With that out of the way, let’s get into trickier pets – pets with dark or black fur. Dark fur can pose numerous problems because it is easy to have your sensor over adjust and suddenly you got a silhouette of a dog. There are several ways you can address this issue, but you have to put a little more thought into things. Thankfully, every trick you learn to use when working with dark fur will help your photography out tremendously and will help you out in low light situations.
Anyway, the three easy approaches are this:
1) Consider your background – if you put a black dog in white snow, your scenario changes drastically. Granted you don’t always have snow, but you have greenery or other colors to play off of and help utilize the dog’s fur to make it the center of attention.
2) Use a flash to help give the dog some depth. Darker color absorbs light, which is why your camera sometimes goes overboard in trying to figure out how to deal with animals with dark fur. If you throw some light in up front that will help the sensor in your camera find that depth.

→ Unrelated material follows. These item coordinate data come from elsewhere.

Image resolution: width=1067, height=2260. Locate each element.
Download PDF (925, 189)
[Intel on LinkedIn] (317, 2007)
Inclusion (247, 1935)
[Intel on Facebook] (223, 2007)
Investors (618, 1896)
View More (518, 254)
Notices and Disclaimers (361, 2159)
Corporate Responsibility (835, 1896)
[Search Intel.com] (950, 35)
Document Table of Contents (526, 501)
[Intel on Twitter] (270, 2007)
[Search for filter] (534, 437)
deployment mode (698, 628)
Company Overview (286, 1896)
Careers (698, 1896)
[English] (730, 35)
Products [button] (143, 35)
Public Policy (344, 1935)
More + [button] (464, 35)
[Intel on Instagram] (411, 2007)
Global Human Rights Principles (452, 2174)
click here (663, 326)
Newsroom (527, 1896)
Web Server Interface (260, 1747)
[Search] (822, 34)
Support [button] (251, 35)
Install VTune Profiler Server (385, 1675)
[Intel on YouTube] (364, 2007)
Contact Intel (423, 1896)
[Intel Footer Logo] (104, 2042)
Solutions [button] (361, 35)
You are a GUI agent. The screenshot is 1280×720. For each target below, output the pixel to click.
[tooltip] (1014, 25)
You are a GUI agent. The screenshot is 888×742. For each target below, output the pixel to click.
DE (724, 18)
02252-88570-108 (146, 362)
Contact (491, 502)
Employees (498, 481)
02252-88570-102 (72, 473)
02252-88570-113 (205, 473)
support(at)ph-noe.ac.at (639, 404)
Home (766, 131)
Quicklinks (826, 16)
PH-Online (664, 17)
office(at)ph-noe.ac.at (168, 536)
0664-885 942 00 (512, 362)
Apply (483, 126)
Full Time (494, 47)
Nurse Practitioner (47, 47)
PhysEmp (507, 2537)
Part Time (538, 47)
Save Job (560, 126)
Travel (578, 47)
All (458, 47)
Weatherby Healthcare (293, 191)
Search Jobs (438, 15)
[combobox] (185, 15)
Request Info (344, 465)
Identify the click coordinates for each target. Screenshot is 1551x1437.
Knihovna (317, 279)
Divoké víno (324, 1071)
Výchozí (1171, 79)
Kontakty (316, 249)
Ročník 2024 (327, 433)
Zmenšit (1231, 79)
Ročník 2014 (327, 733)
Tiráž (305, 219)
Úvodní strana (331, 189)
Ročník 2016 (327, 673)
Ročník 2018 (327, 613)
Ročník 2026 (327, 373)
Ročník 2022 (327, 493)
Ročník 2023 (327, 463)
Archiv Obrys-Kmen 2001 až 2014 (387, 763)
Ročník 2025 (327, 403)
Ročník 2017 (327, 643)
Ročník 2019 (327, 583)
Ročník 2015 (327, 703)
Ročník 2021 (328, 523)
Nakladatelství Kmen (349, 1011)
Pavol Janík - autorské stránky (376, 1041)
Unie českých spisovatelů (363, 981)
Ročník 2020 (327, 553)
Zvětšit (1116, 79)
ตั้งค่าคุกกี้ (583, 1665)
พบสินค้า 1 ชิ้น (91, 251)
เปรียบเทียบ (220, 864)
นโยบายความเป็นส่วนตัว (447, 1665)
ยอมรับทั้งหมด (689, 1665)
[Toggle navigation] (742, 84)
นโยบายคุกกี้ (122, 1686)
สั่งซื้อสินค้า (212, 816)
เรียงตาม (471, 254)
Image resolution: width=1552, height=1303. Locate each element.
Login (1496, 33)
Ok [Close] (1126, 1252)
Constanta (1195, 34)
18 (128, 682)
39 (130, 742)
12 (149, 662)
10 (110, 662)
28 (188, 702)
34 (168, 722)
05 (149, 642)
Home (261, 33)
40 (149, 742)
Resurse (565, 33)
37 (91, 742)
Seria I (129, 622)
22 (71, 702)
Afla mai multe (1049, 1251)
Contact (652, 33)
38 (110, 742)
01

3) Processing tools. This is the easiest but does add an extra step in your workflow. You can use the shadows slider in most photo processing tools to help counter what your camera’s sensor is doing. Just be sure you are shooting in RAW format when you take the pictures. Processing tools love photos in RAW or your camera’s equivalent of RAW.
Anyway, all these were shot using light from a window. Processing tools were used to add depth to the cat and dog. Also, the cat isn’t in some sort of kitty lockup, that’s just a play area for kids so the dogs don’t mistake the toys for chew toys.